Data extracted from a collection:
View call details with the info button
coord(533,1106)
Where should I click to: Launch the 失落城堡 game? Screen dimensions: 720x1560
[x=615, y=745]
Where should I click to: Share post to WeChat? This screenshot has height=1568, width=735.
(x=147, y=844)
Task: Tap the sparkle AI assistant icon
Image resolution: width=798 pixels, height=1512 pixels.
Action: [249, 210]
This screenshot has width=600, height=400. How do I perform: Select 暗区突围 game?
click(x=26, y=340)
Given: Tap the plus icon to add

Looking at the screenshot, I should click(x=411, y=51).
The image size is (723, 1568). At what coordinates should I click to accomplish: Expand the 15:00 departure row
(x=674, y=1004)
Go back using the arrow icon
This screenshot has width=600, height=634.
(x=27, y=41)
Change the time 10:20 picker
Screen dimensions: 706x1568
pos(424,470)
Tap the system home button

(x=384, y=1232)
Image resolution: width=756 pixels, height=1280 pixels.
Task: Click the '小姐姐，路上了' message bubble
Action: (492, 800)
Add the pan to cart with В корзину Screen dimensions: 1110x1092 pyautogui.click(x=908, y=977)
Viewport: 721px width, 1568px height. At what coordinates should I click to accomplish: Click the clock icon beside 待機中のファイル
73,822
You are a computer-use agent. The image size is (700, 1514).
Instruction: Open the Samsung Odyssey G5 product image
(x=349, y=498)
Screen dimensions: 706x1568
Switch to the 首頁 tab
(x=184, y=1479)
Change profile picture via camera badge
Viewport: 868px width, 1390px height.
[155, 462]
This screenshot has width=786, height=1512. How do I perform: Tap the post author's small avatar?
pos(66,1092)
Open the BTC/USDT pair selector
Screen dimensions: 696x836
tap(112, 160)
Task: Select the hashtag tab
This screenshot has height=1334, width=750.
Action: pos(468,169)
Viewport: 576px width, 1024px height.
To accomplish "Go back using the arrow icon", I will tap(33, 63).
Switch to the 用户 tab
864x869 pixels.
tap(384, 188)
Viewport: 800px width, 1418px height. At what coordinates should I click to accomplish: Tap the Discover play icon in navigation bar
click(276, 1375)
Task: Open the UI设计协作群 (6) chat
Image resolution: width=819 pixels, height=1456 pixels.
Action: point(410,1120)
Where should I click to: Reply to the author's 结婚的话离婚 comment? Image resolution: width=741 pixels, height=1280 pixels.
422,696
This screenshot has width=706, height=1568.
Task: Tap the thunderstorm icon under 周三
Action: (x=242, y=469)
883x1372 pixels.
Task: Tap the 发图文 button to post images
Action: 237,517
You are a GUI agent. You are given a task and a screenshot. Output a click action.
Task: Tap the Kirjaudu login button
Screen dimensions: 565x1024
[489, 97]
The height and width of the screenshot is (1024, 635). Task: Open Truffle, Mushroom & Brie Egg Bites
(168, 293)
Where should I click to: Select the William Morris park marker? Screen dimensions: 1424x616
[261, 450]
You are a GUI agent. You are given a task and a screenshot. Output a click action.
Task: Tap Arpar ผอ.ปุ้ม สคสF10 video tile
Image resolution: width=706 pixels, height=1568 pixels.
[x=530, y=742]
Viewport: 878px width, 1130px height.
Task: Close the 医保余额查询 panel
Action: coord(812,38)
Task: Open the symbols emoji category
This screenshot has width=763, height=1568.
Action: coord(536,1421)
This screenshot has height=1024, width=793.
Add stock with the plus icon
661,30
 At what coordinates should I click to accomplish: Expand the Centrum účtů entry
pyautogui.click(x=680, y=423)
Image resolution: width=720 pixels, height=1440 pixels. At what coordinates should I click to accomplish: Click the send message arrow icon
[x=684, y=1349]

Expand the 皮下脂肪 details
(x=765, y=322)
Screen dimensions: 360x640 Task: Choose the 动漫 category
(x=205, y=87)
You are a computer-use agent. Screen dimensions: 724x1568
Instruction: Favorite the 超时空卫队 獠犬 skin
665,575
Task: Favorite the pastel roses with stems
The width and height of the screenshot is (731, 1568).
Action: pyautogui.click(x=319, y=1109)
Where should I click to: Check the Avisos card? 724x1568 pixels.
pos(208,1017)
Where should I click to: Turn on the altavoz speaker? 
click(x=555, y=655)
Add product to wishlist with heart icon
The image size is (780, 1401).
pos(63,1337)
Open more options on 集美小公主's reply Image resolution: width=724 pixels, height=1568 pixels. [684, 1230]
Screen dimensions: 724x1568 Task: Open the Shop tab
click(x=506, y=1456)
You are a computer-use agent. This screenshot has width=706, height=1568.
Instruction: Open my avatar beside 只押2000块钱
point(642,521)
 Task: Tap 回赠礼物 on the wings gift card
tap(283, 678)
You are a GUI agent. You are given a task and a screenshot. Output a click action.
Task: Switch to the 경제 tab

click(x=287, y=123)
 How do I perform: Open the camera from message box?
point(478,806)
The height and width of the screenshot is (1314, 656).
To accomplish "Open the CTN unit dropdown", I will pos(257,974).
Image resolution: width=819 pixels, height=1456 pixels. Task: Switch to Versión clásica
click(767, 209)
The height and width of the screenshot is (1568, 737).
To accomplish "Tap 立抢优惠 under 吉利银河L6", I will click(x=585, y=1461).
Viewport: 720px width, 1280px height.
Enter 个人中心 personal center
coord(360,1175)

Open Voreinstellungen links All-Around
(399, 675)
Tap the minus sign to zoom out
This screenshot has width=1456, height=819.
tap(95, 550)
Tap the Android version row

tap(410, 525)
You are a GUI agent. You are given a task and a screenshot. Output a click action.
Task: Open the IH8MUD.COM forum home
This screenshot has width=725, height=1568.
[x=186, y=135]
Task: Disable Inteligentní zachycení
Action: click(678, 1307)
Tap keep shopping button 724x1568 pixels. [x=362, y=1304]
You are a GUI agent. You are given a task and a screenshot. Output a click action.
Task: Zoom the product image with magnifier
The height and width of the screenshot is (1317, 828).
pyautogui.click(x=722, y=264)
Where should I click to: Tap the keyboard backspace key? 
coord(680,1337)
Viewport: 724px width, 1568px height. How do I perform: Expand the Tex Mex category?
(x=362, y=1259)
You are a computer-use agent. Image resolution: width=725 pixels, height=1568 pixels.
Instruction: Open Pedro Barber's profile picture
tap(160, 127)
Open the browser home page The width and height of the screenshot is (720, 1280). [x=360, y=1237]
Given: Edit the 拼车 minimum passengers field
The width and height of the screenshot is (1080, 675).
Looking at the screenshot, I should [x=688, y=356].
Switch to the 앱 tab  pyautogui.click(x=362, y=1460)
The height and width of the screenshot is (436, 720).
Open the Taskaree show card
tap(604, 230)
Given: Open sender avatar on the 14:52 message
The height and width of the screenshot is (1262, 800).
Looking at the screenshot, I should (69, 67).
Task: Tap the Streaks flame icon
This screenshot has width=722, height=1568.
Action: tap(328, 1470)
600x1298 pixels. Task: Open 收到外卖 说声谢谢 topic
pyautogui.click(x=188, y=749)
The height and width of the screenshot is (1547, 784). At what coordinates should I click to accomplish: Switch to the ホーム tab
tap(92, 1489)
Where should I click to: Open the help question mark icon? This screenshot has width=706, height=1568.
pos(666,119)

§ **AIM OF THE EXERCISE**: Render every line of the material above as a Markdown table with the columns "Row" and "Line", numbering the rows in order and omitting blank lines.

§ **SOLUTION TO THIS EXERCISE**:
| Row | Line |
|---|---|
| 1 | View call details with the info button |
| 2 | coord(533,1106) |
| 3 | Where should I click to: Launch the 失落城堡 game? Screen dimensions: 720x1560 |
| 4 | [x=615, y=745] |
| 5 | Where should I click to: Share post to WeChat? This screenshot has height=1568, width=735. |
| 6 | (x=147, y=844) |
| 7 | Task: Tap the sparkle AI assistant icon |
| 8 | Image resolution: width=798 pixels, height=1512 pixels. |
| 9 | Action: [249, 210] |
| 10 | This screenshot has width=600, height=400. How do I perform: Select 暗区突围 game? |
| 11 | click(x=26, y=340) |
| 12 | Given: Tap the plus icon to add |
| 13 | Looking at the screenshot, I should click(x=411, y=51). |
| 14 | The image size is (723, 1568). At what coordinates should I click to accomplish: Expand the 15:00 departure row |
| 15 | (x=674, y=1004) |
| 16 | Go back using the arrow icon |
| 17 | This screenshot has width=600, height=634. |
| 18 | (x=27, y=41) |
| 19 | Change the time 10:20 picker |
| 20 | Screen dimensions: 706x1568 |
| 21 | pos(424,470) |
| 22 | Tap the system home button |
| 23 | (x=384, y=1232) |
| 24 | Image resolution: width=756 pixels, height=1280 pixels. |
| 25 | Task: Click the '小姐姐，路上了' message bubble |
| 26 | Action: (492, 800) |
| 27 | Add the pan to cart with В корзину Screen dimensions: 1110x1092 pyautogui.click(x=908, y=977) |
| 28 | Viewport: 721px width, 1568px height. At what coordinates should I click to accomplish: Click the clock icon beside 待機中のファイル |
| 29 | 73,822 |
| 30 | You are a computer-use agent. The image size is (700, 1514). |
| 31 | Instruction: Open the Samsung Odyssey G5 product image |
| 32 | (x=349, y=498) |
| 33 | Screen dimensions: 706x1568 |
| 34 | Switch to the 首頁 tab |
| 35 | (x=184, y=1479) |
| 36 | Change profile picture via camera badge |
| 37 | Viewport: 868px width, 1390px height. |
| 38 | [155, 462] |
| 39 | This screenshot has width=786, height=1512. How do I perform: Tap the post author's small avatar? |
| 40 | pos(66,1092) |
| 41 | Open the BTC/USDT pair selector |
| 42 | Screen dimensions: 696x836 |
| 43 | tap(112, 160) |
| 44 | Task: Select the hashtag tab |
| 45 | This screenshot has height=1334, width=750. |
| 46 | Action: pos(468,169) |
| 47 | Viewport: 576px width, 1024px height. |
| 48 | To accomplish "Go back using the arrow icon", I will tap(33, 63). |
| 49 | Switch to the 用户 tab |
| 50 | 864x869 pixels. |
| 51 | tap(384, 188) |
| 52 | Viewport: 800px width, 1418px height. At what coordinates should I click to accomplish: Tap the Discover play icon in navigation bar |
| 53 | click(276, 1375) |
| 54 | Task: Open the UI设计协作群 (6) chat |
| 55 | Image resolution: width=819 pixels, height=1456 pixels. |
| 56 | Action: point(410,1120) |
| 57 | Where should I click to: Reply to the author's 结婚的话离婚 comment? Image resolution: width=741 pixels, height=1280 pixels. |
| 58 | 422,696 |
| 59 | This screenshot has width=706, height=1568. |
| 60 | Task: Tap the thunderstorm icon under 周三 |
| 61 | Action: (x=242, y=469) |
| 62 | 883x1372 pixels. |
| 63 | Task: Tap the 发图文 button to post images |
| 64 | Action: 237,517 |
| 65 | You are a GUI agent. You are given a task and a screenshot. Output a click action. |
| 66 | Task: Tap the Kirjaudu login button |
| 67 | Screen dimensions: 565x1024 |
| 68 | [489, 97] |
| 69 | The height and width of the screenshot is (1024, 635). Task: Open Truffle, Mushroom & Brie Egg Bites |
| 70 | (168, 293) |
| 71 | Where should I click to: Select the William Morris park marker? Screen dimensions: 1424x616 |
| 72 | [261, 450] |
| 73 | You are a GUI agent. You are given a task and a screenshot. Output a click action. |
| 74 | Task: Tap Arpar ผอ.ปุ้ม สคสF10 video tile |
| 75 | Image resolution: width=706 pixels, height=1568 pixels. |
| 76 | [x=530, y=742] |
| 77 | Viewport: 878px width, 1130px height. |
| 78 | Task: Close the 医保余额查询 panel |
| 79 | Action: coord(812,38) |
| 80 | Task: Open the symbols emoji category |
| 81 | This screenshot has width=763, height=1568. |
| 82 | Action: coord(536,1421) |
| 83 | This screenshot has height=1024, width=793. |
| 84 | Add stock with the plus icon |
| 85 | 661,30 |
| 86 |  At what coordinates should I click to accomplish: Expand the Centrum účtů entry |
| 87 | pyautogui.click(x=680, y=423) |
| 88 | Image resolution: width=720 pixels, height=1440 pixels. At what coordinates should I click to accomplish: Click the send message arrow icon |
| 89 | [x=684, y=1349] |
| 90 | Expand the 皮下脂肪 details |
| 91 | (x=765, y=322) |
| 92 | Screen dimensions: 360x640 Task: Choose the 动漫 category |
| 93 | (x=205, y=87) |
| 94 | You are a computer-use agent. Screen dimensions: 724x1568 |
| 95 | Instruction: Favorite the 超时空卫队 獠犬 skin |
| 96 | 665,575 |
| 97 | Task: Favorite the pastel roses with stems |
| 98 | The width and height of the screenshot is (731, 1568). |
| 99 | Action: pyautogui.click(x=319, y=1109) |
| 100 | Where should I click to: Check the Avisos card? 724x1568 pixels. |
| 101 | pos(208,1017) |
| 102 | Where should I click to: Turn on the altavoz speaker?  |
| 103 | click(x=555, y=655) |
| 104 | Add product to wishlist with heart icon |
| 105 | The image size is (780, 1401). |
| 106 | pos(63,1337) |
| 107 | Open more options on 集美小公主's reply Image resolution: width=724 pixels, height=1568 pixels. [684, 1230] |
| 108 | Screen dimensions: 724x1568 Task: Open the Shop tab |
| 109 | click(x=506, y=1456) |
| 110 | You are a computer-use agent. This screenshot has width=706, height=1568. |
| 111 | Instruction: Open my avatar beside 只押2000块钱 |
| 112 | point(642,521) |
| 113 |  Task: Tap 回赠礼物 on the wings gift card |
| 114 | tap(283, 678) |
| 115 | You are a GUI agent. You are given a task and a screenshot. Output a click action. |
| 116 | Task: Switch to the 경제 tab |
| 117 | click(x=287, y=123) |
| 118 |  How do I perform: Open the camera from message box? |
| 119 | point(478,806) |
| 120 | The height and width of the screenshot is (1314, 656). |
| 121 | To accomplish "Open the CTN unit dropdown", I will pos(257,974). |
| 122 | Image resolution: width=819 pixels, height=1456 pixels. Task: Switch to Versión clásica |
| 123 | click(767, 209) |
| 124 | The height and width of the screenshot is (1568, 737). |
| 125 | To accomplish "Tap 立抢优惠 under 吉利银河L6", I will click(x=585, y=1461). |
| 126 | Viewport: 720px width, 1280px height. |
| 127 | Enter 个人中心 personal center |
| 128 | coord(360,1175) |
| 129 | Open Voreinstellungen links All-Around |
| 130 | (399, 675) |
| 131 | Tap the minus sign to zoom out |
| 132 | This screenshot has width=1456, height=819. |
| 133 | tap(95, 550) |
| 134 | Tap the Android version row |
| 135 | tap(410, 525) |
| 136 | You are a GUI agent. You are given a task and a screenshot. Output a click action. |
| 137 | Task: Open the IH8MUD.COM forum home |
| 138 | This screenshot has width=725, height=1568. |
| 139 | [x=186, y=135] |
| 140 | Task: Disable Inteligentní zachycení |
| 141 | Action: click(678, 1307) |
| 142 | Tap keep shopping button 724x1568 pixels. [x=362, y=1304] |
| 143 | You are a GUI agent. You are given a task and a screenshot. Output a click action. |
| 144 | Task: Zoom the product image with magnifier |
| 145 | The height and width of the screenshot is (1317, 828). |
| 146 | pyautogui.click(x=722, y=264) |
| 147 | Where should I click to: Tap the keyboard backspace key?  |
| 148 | coord(680,1337) |
| 149 | Viewport: 724px width, 1568px height. How do I perform: Expand the Tex Mex category? |
| 150 | (x=362, y=1259) |
| 151 | You are a computer-use agent. Image resolution: width=725 pixels, height=1568 pixels. |
| 152 | Instruction: Open Pedro Barber's profile picture |
| 153 | tap(160, 127) |
| 154 | Open the browser home page The width and height of the screenshot is (720, 1280). [x=360, y=1237] |
| 155 | Given: Edit the 拼车 minimum passengers field |
| 156 | The width and height of the screenshot is (1080, 675). |
| 157 | Looking at the screenshot, I should [x=688, y=356]. |
| 158 | Switch to the 앱 tab  pyautogui.click(x=362, y=1460) |
| 159 | The height and width of the screenshot is (436, 720). |
| 160 | Open the Taskaree show card |
| 161 | tap(604, 230) |
| 162 | Given: Open sender avatar on the 14:52 message |
| 163 | The height and width of the screenshot is (1262, 800). |
| 164 | Looking at the screenshot, I should (69, 67). |
| 165 | Task: Tap the Streaks flame icon |
| 166 | This screenshot has width=722, height=1568. |
| 167 | Action: tap(328, 1470) |
| 168 | 600x1298 pixels. Task: Open 收到外卖 说声谢谢 topic |
| 169 | pyautogui.click(x=188, y=749) |
| 170 | The height and width of the screenshot is (1547, 784). At what coordinates should I click to accomplish: Switch to the ホーム tab |
| 171 | tap(92, 1489) |
| 172 | Where should I click to: Open the help question mark icon? This screenshot has width=706, height=1568. |
| 173 | pos(666,119) |